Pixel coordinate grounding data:

---

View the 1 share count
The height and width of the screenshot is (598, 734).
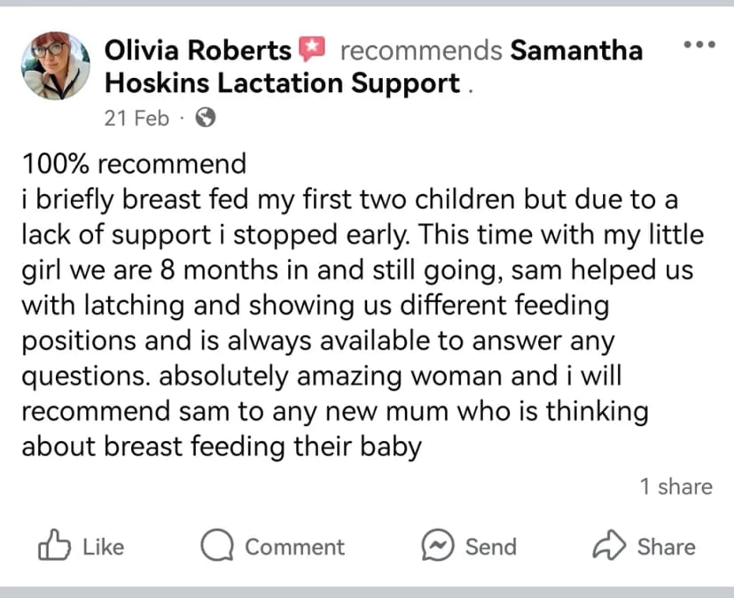pos(676,486)
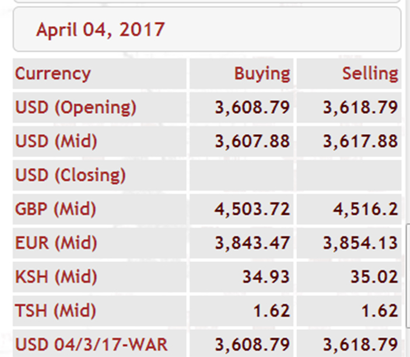
Task: Select the USD 04/3/17-WAR row label
Action: 91,345
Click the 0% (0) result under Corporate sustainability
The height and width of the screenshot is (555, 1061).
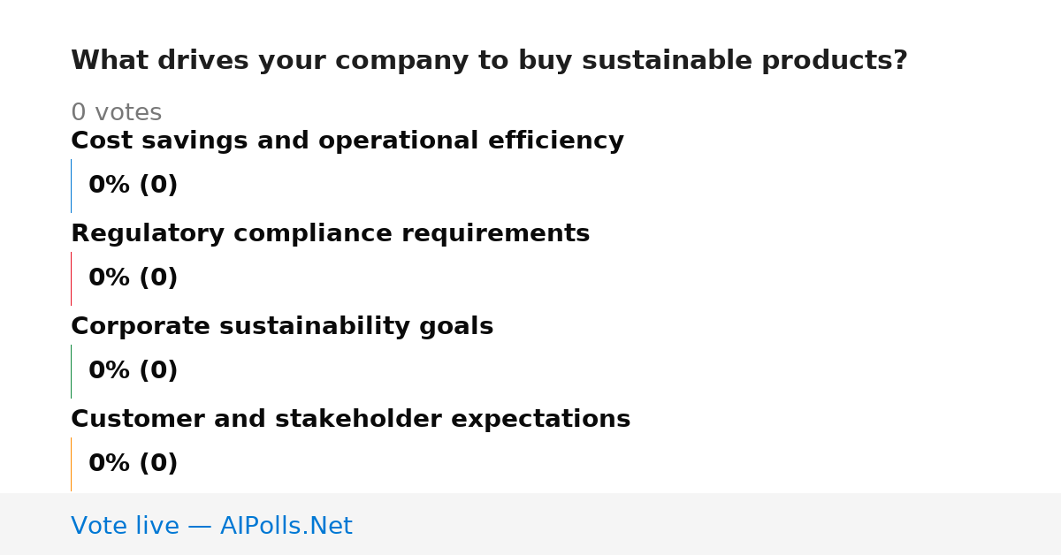click(x=133, y=371)

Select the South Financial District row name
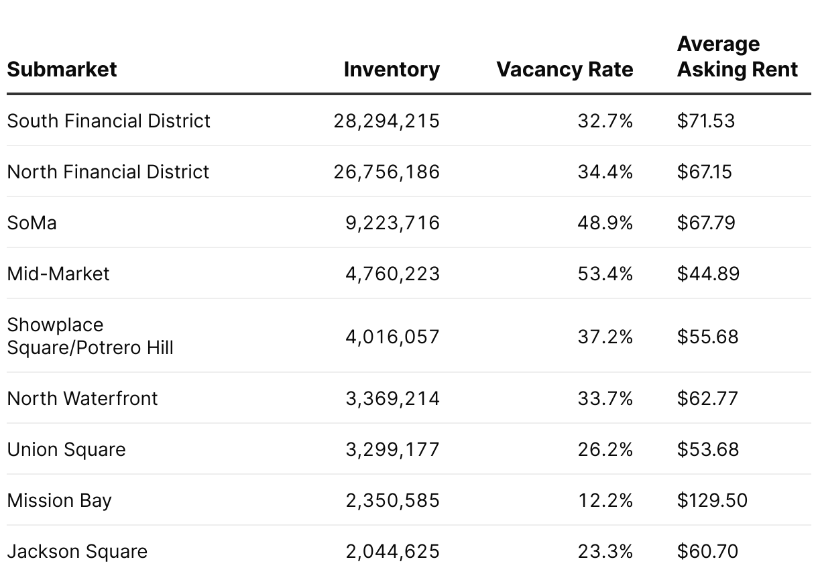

---

**Exercise directions**
If pictures appear among the records, do not carry them over; retype the rest exactly.

**Written solution**
View the 1 share count
The height and width of the screenshot is (598, 734).
pos(676,486)
Task: Select the USD 04/3/17-WAR row label
Action: 91,345
Click the 0% (0) result under Corporate sustainability
The height and width of the screenshot is (555, 1061).
click(x=133, y=371)

Select the South Financial District row name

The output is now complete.